* [FRAGMENT RECENZJI]:
· · · · · · ·

Recenzja kredek Prismacolor Premier Soft Core Colored Pencils (aktualizacja #1)

Cześć, kochani. Od dłuższego czasu jestem posiadaczką jednych z droższych, a zarazem rzadko dostępnych w sklepach, kredek firmy Prismacolor. Mój zestaw Prismacolor Premier Soft Core Colored Pencils składający się ze 132 kolorów zakupiłam w kwietniu 2015 roku. Ponieważ od zakupu minęło już trochę czasu, a ja zdążyłam wypróbować kredki kilka razy, nadszedł czas na recenzję :)

· · · · · · ·

* [DOSTARCZONY MATERIAŁ]:
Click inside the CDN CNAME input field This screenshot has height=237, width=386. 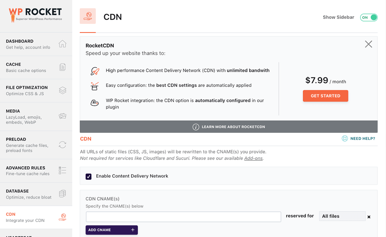[x=183, y=217]
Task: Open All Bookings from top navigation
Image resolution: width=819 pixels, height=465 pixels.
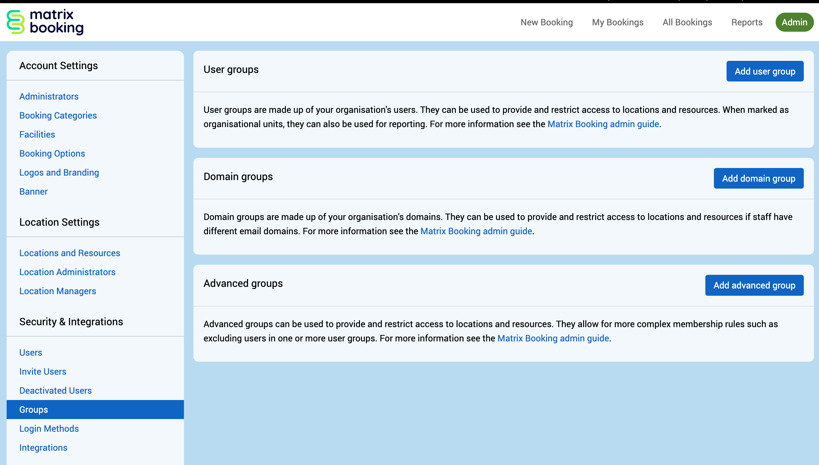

· · · · · · ·

Proszę przepisać z zamieszczonej wyżej recenzji kredek fragment od słów „Cześć, kochani. Od” aż do słów „na recenzję :)” włącznie. Wykaz stanowi materiał odrębny od recenzji.

Cześć, kochani. Od dłuższego czasu jestem posiadaczką jednych z droższych, a zarazem rzadko dostępnych w sklepach, kredek firmy Prismacolor. Mój zestaw Prismacolor Premier Soft Core Colored Pencils składający się ze 132 kolorów zakupiłam w kwietniu 2015 roku. Ponieważ od zakupu minęło już trochę czasu, a ja zdążyłam wypróbować kredki kilka razy, nadszedł czas na recenzję :)